TASK TO CARRY OUT:
Rewrite the records below as a JSON list of strings, with one string for each line and blank lines left out.

Start of ROWS

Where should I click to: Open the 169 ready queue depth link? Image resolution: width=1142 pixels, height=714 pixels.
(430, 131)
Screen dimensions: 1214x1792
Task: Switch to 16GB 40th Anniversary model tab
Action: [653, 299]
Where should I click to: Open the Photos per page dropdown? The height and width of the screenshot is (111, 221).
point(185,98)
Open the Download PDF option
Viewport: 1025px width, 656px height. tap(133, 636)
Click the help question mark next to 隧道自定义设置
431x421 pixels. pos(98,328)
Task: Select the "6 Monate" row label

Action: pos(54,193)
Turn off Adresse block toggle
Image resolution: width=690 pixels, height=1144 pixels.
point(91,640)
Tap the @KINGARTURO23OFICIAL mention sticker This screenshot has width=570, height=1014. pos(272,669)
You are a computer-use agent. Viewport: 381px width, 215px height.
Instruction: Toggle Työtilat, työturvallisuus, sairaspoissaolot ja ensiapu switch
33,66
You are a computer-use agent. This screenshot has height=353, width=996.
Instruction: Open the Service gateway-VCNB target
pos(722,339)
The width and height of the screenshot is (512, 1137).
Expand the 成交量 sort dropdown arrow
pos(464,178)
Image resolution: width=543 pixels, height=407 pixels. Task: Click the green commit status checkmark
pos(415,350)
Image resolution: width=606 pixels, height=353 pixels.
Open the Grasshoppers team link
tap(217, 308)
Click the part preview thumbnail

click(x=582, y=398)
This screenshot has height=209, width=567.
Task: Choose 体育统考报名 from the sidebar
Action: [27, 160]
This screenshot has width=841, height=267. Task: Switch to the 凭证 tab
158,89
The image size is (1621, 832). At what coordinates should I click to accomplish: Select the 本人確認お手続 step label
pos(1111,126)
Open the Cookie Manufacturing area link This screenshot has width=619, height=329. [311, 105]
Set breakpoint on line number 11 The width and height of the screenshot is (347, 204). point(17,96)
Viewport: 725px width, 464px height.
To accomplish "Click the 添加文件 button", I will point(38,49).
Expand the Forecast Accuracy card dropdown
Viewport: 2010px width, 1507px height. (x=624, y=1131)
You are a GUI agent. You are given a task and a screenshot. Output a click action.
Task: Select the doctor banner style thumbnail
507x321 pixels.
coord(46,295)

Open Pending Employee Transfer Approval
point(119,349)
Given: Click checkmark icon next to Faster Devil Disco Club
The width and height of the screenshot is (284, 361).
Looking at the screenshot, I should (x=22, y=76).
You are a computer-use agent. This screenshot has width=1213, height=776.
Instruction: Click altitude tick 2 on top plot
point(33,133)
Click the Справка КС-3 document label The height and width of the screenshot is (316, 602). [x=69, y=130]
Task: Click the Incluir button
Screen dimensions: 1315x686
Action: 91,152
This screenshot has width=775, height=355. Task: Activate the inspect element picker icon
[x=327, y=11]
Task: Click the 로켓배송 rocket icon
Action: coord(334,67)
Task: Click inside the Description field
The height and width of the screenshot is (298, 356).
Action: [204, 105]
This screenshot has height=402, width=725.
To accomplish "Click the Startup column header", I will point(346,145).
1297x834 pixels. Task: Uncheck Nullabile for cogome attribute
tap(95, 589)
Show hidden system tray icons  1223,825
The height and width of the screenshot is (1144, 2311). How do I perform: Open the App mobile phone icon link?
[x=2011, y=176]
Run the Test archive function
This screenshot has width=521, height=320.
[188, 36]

End of ROWS

PROBLEM SOLUTION:
[
  "Where should I click to: Open the 169 ready queue depth link? Image resolution: width=1142 pixels, height=714 pixels.",
  "(430, 131)",
  "Screen dimensions: 1214x1792",
  "Task: Switch to 16GB 40th Anniversary model tab",
  "Action: [653, 299]",
  "Where should I click to: Open the Photos per page dropdown? The height and width of the screenshot is (111, 221).",
  "point(185,98)",
  "Open the Download PDF option",
  "Viewport: 1025px width, 656px height. tap(133, 636)",
  "Click the help question mark next to 隧道自定义设置",
  "431x421 pixels. pos(98,328)",
  "Task: Select the \"6 Monate\" row label",
  "Action: pos(54,193)",
  "Turn off Adresse block toggle",
  "Image resolution: width=690 pixels, height=1144 pixels.",
  "point(91,640)",
  "Tap the @KINGARTURO23OFICIAL mention sticker This screenshot has width=570, height=1014. pos(272,669)",
  "You are a computer-use agent. Viewport: 381px width, 215px height.",
  "Instruction: Toggle Työtilat, työturvallisuus, sairaspoissaolot ja ensiapu switch",
  "33,66",
  "You are a computer-use agent. This screenshot has height=353, width=996.",
  "Instruction: Open the Service gateway-VCNB target",
  "pos(722,339)",
  "The width and height of the screenshot is (512, 1137).",
  "Expand the 成交量 sort dropdown arrow",
  "pos(464,178)",
  "Image resolution: width=543 pixels, height=407 pixels. Task: Click the green commit status checkmark",
  "pos(415,350)",
  "Image resolution: width=606 pixels, height=353 pixels.",
  "Open the Grasshoppers team link",
  "tap(217, 308)",
  "Click the part preview thumbnail",
  "click(x=582, y=398)",
  "This screenshot has height=209, width=567.",
  "Task: Choose 体育统考报名 from the sidebar",
  "Action: [27, 160]",
  "This screenshot has width=841, height=267. Task: Switch to the 凭证 tab",
  "158,89",
  "The image size is (1621, 832). At what coordinates should I click to accomplish: Select the 本人確認お手続 step label",
  "pos(1111,126)",
  "Open the Cookie Manufacturing area link This screenshot has width=619, height=329. [311, 105]",
  "Set breakpoint on line number 11 The width and height of the screenshot is (347, 204). point(17,96)",
  "Viewport: 725px width, 464px height.",
  "To accomplish \"Click the 添加文件 button\", I will point(38,49).",
  "Expand the Forecast Accuracy card dropdown",
  "Viewport: 2010px width, 1507px height. (x=624, y=1131)",
  "You are a GUI agent. You are given a task and a screenshot. Output a click action.",
  "Task: Select the doctor banner style thumbnail",
  "507x321 pixels.",
  "coord(46,295)",
  "Open Pending Employee Transfer Approval",
  "point(119,349)",
  "Given: Click checkmark icon next to Faster Devil Disco Club",
  "The width and height of the screenshot is (284, 361).",
  "Looking at the screenshot, I should (x=22, y=76).",
  "You are a computer-use agent. This screenshot has width=1213, height=776.",
  "Instruction: Click altitude tick 2 on top plot",
  "point(33,133)",
  "Click the Справка КС-3 document label The height and width of the screenshot is (316, 602). [x=69, y=130]",
  "Task: Click the Incluir button",
  "Screen dimensions: 1315x686",
  "Action: 91,152",
  "This screenshot has width=775, height=355. Task: Activate the inspect element picker icon",
  "[x=327, y=11]",
  "Task: Click the 로켓배송 rocket icon",
  "Action: coord(334,67)",
  "Task: Click inside the Description field",
  "The height and width of the screenshot is (298, 356).",
  "Action: [204, 105]",
  "This screenshot has height=402, width=725.",
  "To accomplish \"Click the Startup column header\", I will point(346,145).",
  "1297x834 pixels. Task: Uncheck Nullabile for cogome attribute",
  "tap(95, 589)",
  "Show hidden system tray icons  1223,825",
  "The height and width of the screenshot is (1144, 2311). How do I perform: Open the App mobile phone icon link?",
  "[x=2011, y=176]",
  "Run the Test archive function",
  "This screenshot has width=521, height=320.",
  "[188, 36]"
]